Source material —
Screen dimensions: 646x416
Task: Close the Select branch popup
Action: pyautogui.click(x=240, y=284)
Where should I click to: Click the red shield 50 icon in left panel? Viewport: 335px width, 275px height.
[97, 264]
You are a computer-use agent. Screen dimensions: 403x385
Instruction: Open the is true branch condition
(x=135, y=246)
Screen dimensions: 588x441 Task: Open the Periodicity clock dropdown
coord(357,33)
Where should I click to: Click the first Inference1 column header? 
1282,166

* * *

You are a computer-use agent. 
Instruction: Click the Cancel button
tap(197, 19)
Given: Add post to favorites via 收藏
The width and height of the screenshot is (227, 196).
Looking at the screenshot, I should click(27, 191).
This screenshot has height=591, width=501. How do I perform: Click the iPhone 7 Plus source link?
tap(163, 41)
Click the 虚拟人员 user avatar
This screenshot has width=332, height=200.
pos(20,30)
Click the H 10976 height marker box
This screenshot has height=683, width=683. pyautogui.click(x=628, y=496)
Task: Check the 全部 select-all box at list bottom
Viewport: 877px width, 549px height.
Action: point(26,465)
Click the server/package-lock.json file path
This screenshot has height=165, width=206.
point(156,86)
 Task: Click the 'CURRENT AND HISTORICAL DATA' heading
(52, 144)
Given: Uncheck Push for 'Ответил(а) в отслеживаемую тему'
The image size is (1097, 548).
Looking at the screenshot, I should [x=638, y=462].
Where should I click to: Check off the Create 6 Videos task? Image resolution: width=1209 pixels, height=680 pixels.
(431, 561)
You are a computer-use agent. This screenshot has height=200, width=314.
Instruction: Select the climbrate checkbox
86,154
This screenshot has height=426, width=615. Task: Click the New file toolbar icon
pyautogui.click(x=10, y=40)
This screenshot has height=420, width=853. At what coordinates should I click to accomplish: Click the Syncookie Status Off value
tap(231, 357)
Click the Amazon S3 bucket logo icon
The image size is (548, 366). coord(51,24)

Directions for this task —
From the data above, output only the lines between the line containing "This screenshot has height=591, width=501." and the line containing "Task: Check the", inclusive, exactly as written.

Reply to the task —
This screenshot has height=591, width=501. How do I perform: Click the iPhone 7 Plus source link?
tap(163, 41)
Click the 虚拟人员 user avatar
This screenshot has width=332, height=200.
pos(20,30)
Click the H 10976 height marker box
This screenshot has height=683, width=683. pyautogui.click(x=628, y=496)
Task: Check the 全部 select-all box at list bottom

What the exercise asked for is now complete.